BRIEF
Render every line of the listing below as a numbered list, leaving out any blank lines.

Records from a dataset:
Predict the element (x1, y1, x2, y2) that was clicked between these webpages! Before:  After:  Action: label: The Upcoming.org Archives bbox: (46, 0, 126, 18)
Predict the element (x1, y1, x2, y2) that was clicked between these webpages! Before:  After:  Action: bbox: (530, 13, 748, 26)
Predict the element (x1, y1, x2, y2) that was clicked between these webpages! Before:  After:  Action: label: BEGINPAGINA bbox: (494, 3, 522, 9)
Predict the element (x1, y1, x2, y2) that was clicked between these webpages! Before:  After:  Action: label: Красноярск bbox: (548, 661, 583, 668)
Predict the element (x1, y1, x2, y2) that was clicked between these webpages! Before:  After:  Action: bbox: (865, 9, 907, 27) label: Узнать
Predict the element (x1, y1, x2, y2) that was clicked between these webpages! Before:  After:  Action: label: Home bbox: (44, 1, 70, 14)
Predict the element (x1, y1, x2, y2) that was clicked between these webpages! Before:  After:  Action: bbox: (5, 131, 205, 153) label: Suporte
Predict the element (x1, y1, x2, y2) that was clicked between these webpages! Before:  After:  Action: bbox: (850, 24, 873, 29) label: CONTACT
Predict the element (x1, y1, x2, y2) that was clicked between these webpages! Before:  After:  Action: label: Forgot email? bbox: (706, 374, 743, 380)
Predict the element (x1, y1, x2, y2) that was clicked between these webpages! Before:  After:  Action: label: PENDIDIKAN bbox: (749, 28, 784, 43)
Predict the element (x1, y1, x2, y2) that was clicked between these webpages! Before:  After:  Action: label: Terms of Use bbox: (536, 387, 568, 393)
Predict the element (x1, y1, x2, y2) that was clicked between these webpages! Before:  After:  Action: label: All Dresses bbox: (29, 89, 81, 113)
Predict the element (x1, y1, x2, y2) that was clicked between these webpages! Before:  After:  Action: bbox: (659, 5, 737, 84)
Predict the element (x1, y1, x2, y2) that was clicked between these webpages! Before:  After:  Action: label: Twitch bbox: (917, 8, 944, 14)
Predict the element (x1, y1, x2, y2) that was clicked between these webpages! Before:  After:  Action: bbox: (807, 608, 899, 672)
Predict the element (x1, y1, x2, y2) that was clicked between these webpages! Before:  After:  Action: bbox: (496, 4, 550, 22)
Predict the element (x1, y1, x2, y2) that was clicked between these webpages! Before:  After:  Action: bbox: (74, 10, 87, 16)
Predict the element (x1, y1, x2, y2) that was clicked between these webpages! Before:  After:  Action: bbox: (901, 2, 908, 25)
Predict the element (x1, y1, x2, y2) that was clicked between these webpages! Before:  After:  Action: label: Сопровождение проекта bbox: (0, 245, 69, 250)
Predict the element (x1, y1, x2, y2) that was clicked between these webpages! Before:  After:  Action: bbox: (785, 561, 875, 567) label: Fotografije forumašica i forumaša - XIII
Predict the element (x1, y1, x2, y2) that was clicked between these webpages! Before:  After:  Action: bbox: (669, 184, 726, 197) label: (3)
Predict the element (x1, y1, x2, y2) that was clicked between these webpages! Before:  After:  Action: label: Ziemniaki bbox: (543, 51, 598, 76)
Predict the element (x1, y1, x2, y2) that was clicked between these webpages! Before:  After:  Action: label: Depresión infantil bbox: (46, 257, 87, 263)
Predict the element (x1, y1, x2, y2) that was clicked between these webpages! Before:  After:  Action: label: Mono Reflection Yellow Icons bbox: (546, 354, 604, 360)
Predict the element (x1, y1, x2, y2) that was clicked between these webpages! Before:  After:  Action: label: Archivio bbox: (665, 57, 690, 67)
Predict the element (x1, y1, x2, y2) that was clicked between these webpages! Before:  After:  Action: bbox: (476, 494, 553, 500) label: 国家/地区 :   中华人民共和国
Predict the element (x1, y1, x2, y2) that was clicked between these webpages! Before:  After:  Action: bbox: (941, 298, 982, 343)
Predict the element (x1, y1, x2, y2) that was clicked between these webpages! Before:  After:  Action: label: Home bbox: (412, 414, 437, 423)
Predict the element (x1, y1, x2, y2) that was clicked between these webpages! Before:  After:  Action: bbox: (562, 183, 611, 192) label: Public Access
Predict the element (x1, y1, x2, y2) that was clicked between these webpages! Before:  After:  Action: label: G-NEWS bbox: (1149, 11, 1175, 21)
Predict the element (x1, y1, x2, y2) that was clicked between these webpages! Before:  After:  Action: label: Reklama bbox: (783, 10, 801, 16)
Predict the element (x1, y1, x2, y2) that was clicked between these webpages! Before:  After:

RESPONSE
1. Predict the element (x1, y1, x2, y2) that was clicked between these webpages! Before:  After:  Action: label: The Upcoming.org Archives bbox: (46, 0, 126, 18)
2. Predict the element (x1, y1, x2, y2) that was clicked between these webpages! Before:  After:  Action: bbox: (530, 13, 748, 26)
3. Predict the element (x1, y1, x2, y2) that was clicked between these webpages! Before:  After:  Action: label: BEGINPAGINA bbox: (494, 3, 522, 9)
4. Predict the element (x1, y1, x2, y2) that was clicked between these webpages! Before:  After:  Action: label: Красноярск bbox: (548, 661, 583, 668)
5. Predict the element (x1, y1, x2, y2) that was clicked between these webpages! Before:  After:  Action: bbox: (865, 9, 907, 27) label: Узнать
6. Predict the element (x1, y1, x2, y2) that was clicked between these webpages! Before:  After:  Action: label: Home bbox: (44, 1, 70, 14)
7. Predict the element (x1, y1, x2, y2) that was clicked between these webpages! Before:  After:  Action: bbox: (5, 131, 205, 153) label: Suporte
8. Predict the element (x1, y1, x2, y2) that was clicked between these webpages! Before:  After:  Action: bbox: (850, 24, 873, 29) label: CONTACT
9. Predict the element (x1, y1, x2, y2) that was clicked between these webpages! Before:  After:  Action: label: Forgot email? bbox: (706, 374, 743, 380)
10. Predict the element (x1, y1, x2, y2) that was clicked between these webpages! Before:  After:  Action: label: PENDIDIKAN bbox: (749, 28, 784, 43)
11. Predict the element (x1, y1, x2, y2) that was clicked between these webpages! Before:  After:  Action: label: Terms of Use bbox: (536, 387, 568, 393)
12. Predict the element (x1, y1, x2, y2) that was clicked between these webpages! Before:  After:  Action: label: All Dresses bbox: (29, 89, 81, 113)
13. Predict the element (x1, y1, x2, y2) that was clicked between these webpages! Before:  After:  Action: bbox: (659, 5, 737, 84)
14. Predict the element (x1, y1, x2, y2) that was clicked between these webpages! Before:  After:  Action: label: Twitch bbox: (917, 8, 944, 14)
15. Predict the element (x1, y1, x2, y2) that was clicked between these webpages! Before:  After:  Action: bbox: (807, 608, 899, 672)
16. Predict the element (x1, y1, x2, y2) that was clicked between these webpages! Before:  After:  Action: bbox: (496, 4, 550, 22)
17. Predict the element (x1, y1, x2, y2) that was clicked between these webpages! Before:  After:  Action: bbox: (74, 10, 87, 16)
18. Predict the element (x1, y1, x2, y2) that was clicked between these webpages! Before:  After:  Action: bbox: (901, 2, 908, 25)
19. Predict the element (x1, y1, x2, y2) that was clicked between these webpages! Before:  After:  Action: label: Сопровождение проекта bbox: (0, 245, 69, 250)
20. Predict the element (x1, y1, x2, y2) that was clicked between these webpages! Before:  After:  Action: bbox: (785, 561, 875, 567) label: Fotografije forumašica i forumaša - XIII
21. Predict the element (x1, y1, x2, y2) that was clicked between these webpages! Before:  After:  Action: bbox: (669, 184, 726, 197) label: (3)
22. Predict the element (x1, y1, x2, y2) that was clicked between these webpages! Before:  After:  Action: label: Ziemniaki bbox: (543, 51, 598, 76)
23. Predict the element (x1, y1, x2, y2) that was clicked between these webpages! Before:  After:  Action: label: Depresión infantil bbox: (46, 257, 87, 263)
24. Predict the element (x1, y1, x2, y2) that was clicked between these webpages! Before:  After:  Action: label: Mono Reflection Yellow Icons bbox: (546, 354, 604, 360)
25. Predict the element (x1, y1, x2, y2) that was clicked between these webpages! Before:  After:  Action: label: Archivio bbox: (665, 57, 690, 67)
26. Predict the element (x1, y1, x2, y2) that was clicked between these webpages! Before:  After:  Action: bbox: (476, 494, 553, 500) label: 国家/地区 :   中华人民共和国
27. Predict the element (x1, y1, x2, y2) that was clicked between these webpages! Before:  After:  Action: bbox: (941, 298, 982, 343)
28. Predict the element (x1, y1, x2, y2) that was clicked between these webpages! Before:  After:  Action: label: Home bbox: (412, 414, 437, 423)
29. Predict the element (x1, y1, x2, y2) that was clicked between these webpages! Before:  After:  Action: bbox: (562, 183, 611, 192) label: Public Access
30. Predict the element (x1, y1, x2, y2) that was clicked between these webpages! Before:  After:  Action: label: G-NEWS bbox: (1149, 11, 1175, 21)
31. Predict the element (x1, y1, x2, y2) that was clicked between these webpages! Before:  After:  Action: label: Reklama bbox: (783, 10, 801, 16)
32. Predict the element (x1, y1, x2, y2) that was clicked between these webpages! Before:  After:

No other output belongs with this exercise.